Segment Open

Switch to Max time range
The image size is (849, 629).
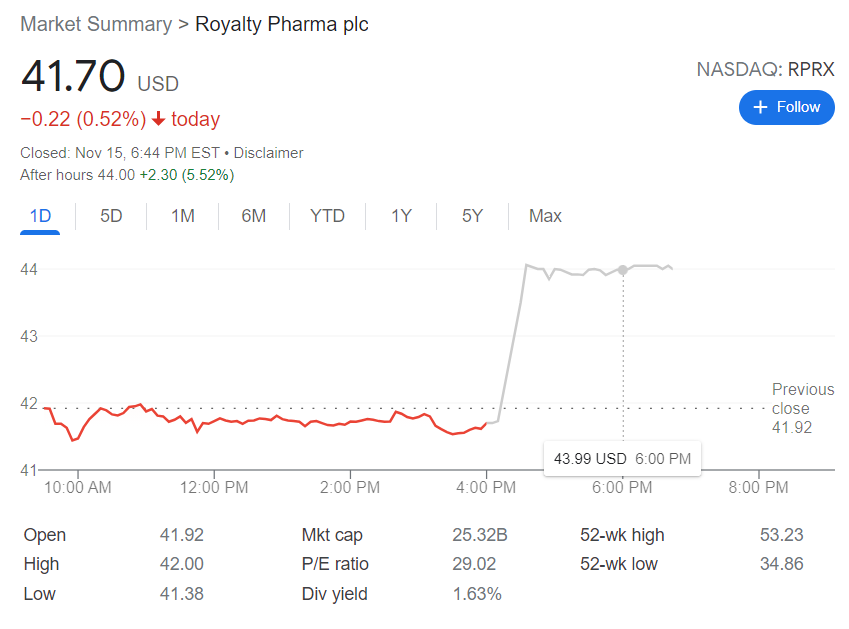[545, 216]
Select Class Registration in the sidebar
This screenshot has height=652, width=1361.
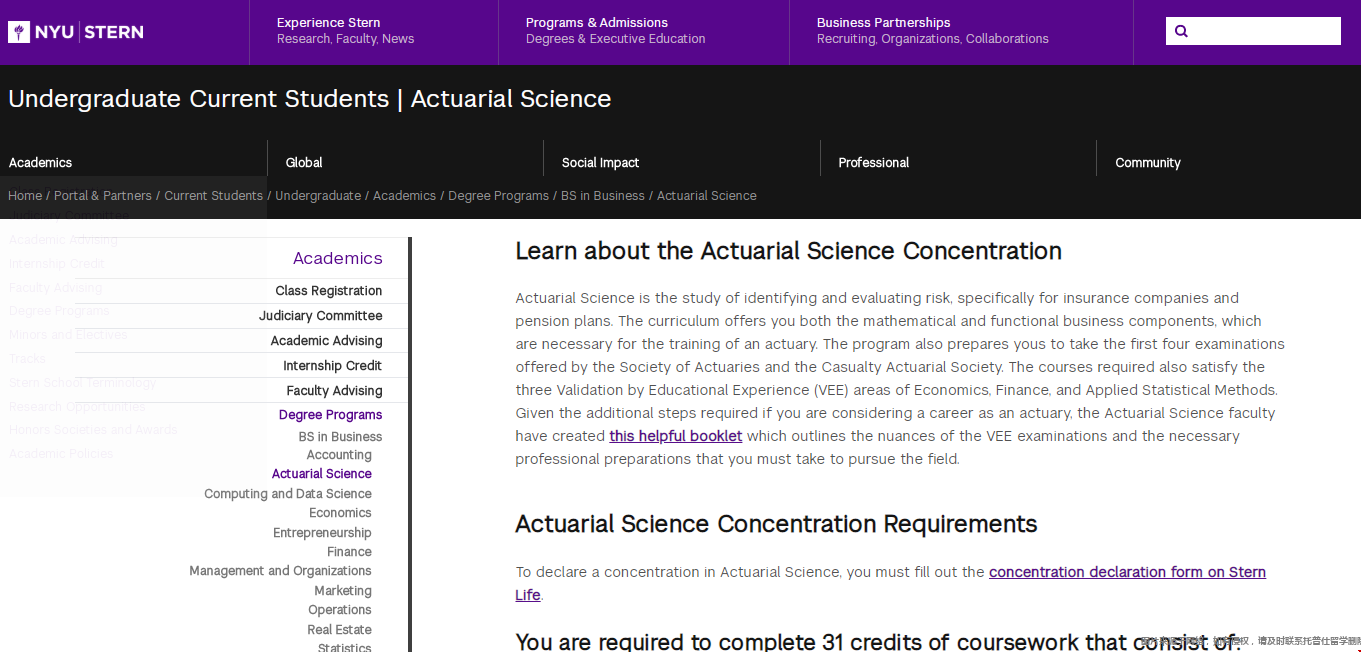[328, 291]
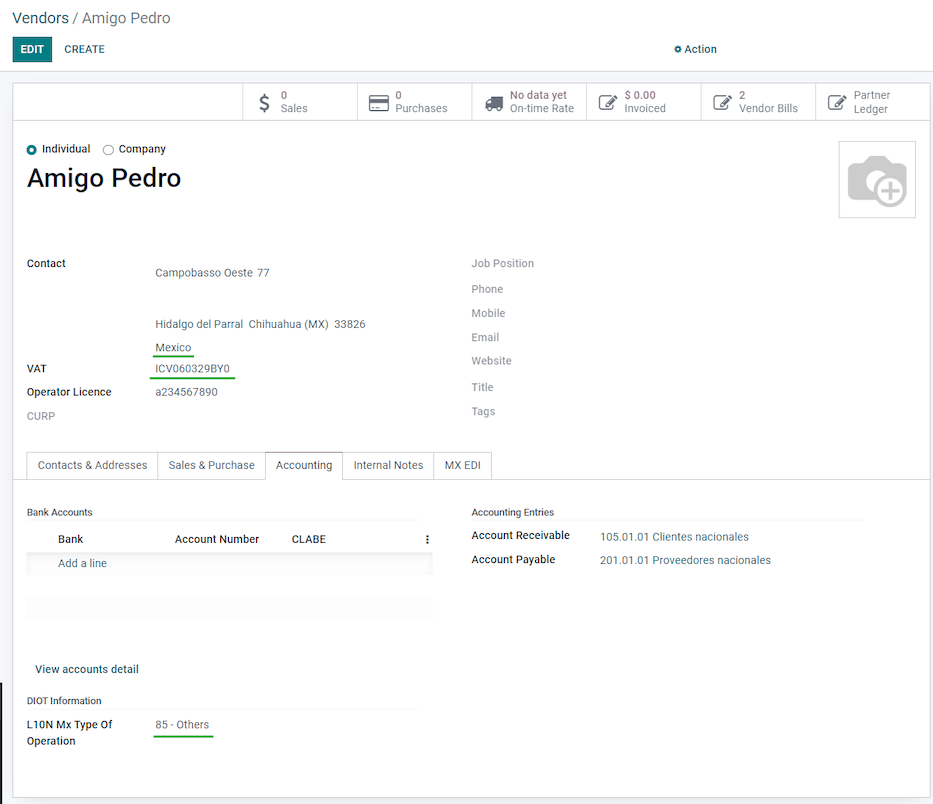The image size is (933, 804).
Task: Open Vendor Bills stat icon
Action: [x=723, y=102]
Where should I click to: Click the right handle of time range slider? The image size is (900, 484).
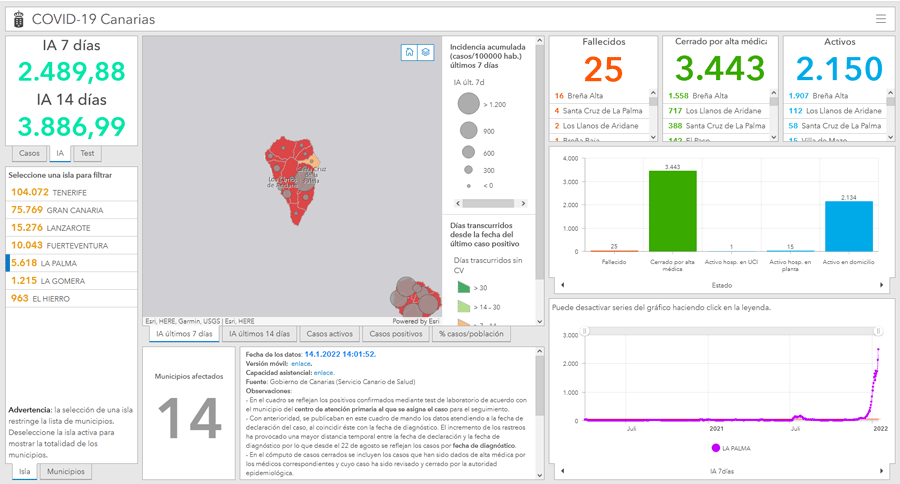[x=878, y=331]
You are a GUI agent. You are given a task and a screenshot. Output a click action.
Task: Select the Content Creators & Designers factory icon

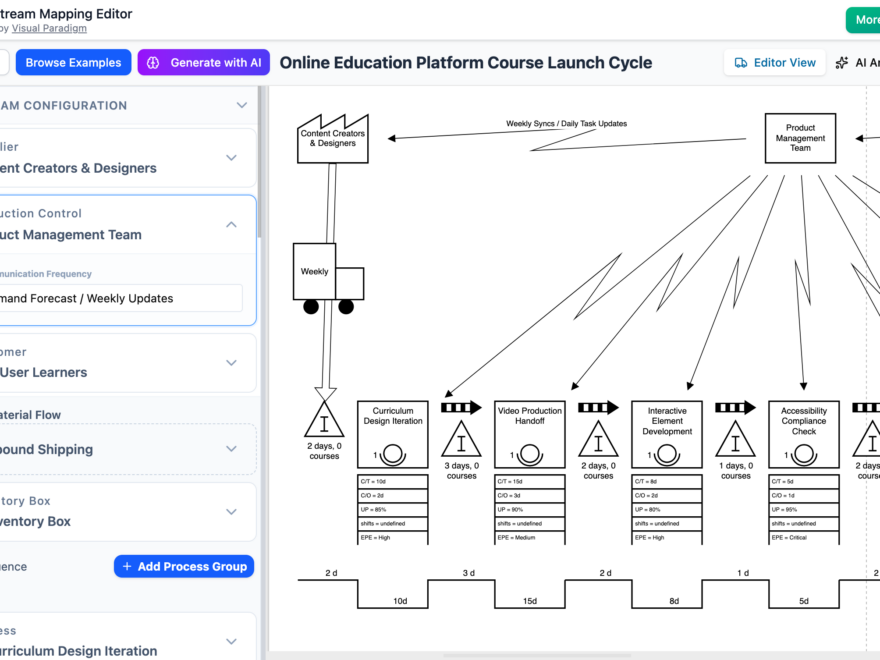click(x=330, y=137)
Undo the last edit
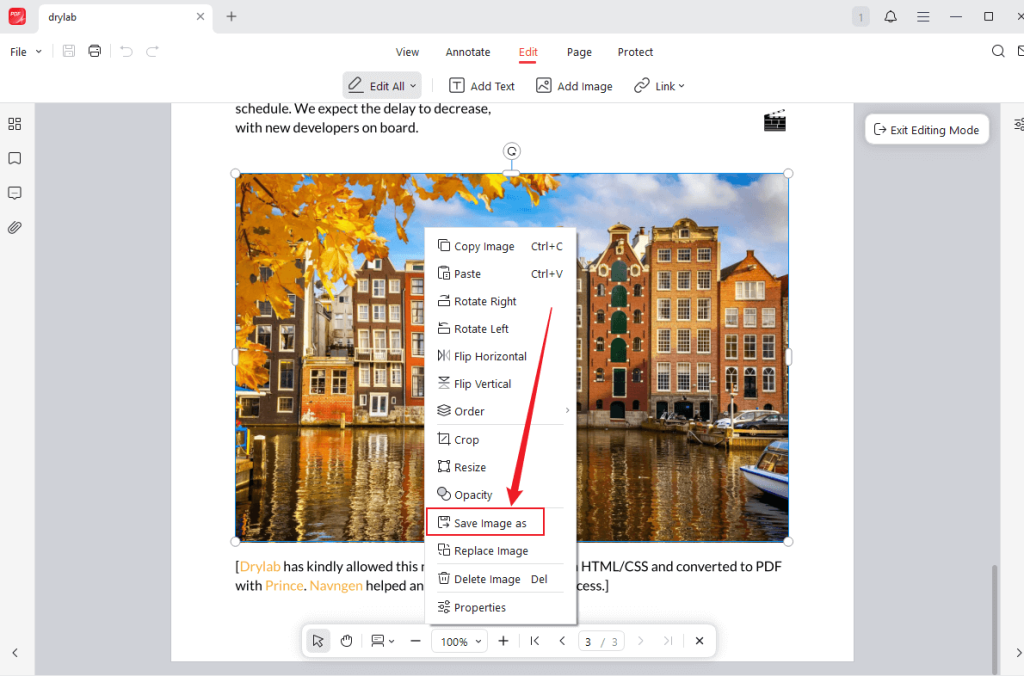Screen dimensions: 1024x676 click(125, 50)
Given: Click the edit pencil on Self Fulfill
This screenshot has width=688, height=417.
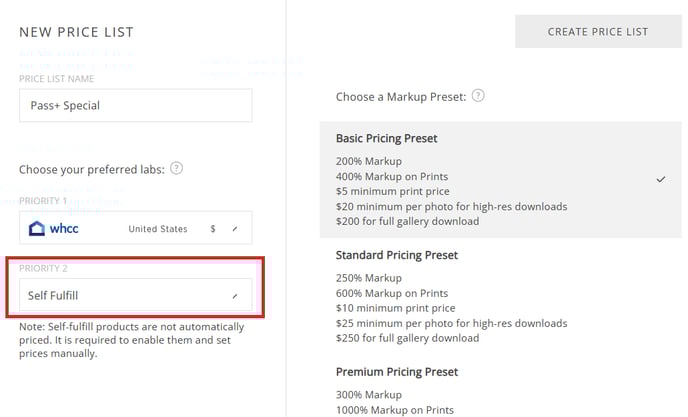Looking at the screenshot, I should coord(235,296).
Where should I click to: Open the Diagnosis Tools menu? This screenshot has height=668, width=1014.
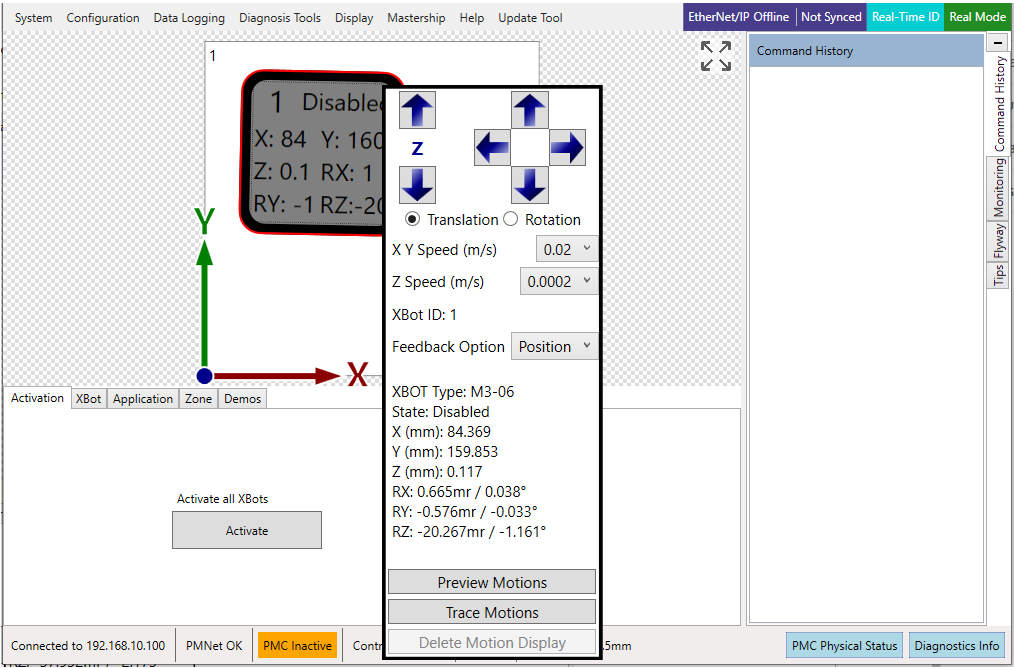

Segment Closed

TASK TO COMPLETE: The records above should be reproduced exactly, with no pictures included.

REPLY:
Switch to Max time range
The image size is (849, 629).
[545, 216]
Select Class Registration in the sidebar
This screenshot has height=652, width=1361.
[328, 291]
The image size is (933, 804).
Task: Open Vendor Bills stat icon
Action: [x=723, y=102]
Where should I click to: Click the right handle of time range slider? The image size is (900, 484).
[x=878, y=331]
You are a GUI agent. You are given a task and a screenshot. Output a click action.
Task: Select the Content Creators & Designers factory icon

click(x=330, y=137)
Undo the last edit
Screen dimensions: 1024x676 click(125, 50)
Given: Click the edit pencil on Self Fulfill
This screenshot has width=688, height=417.
Looking at the screenshot, I should coord(235,296).
Where should I click to: Open the Diagnosis Tools menu? This screenshot has height=668, width=1014.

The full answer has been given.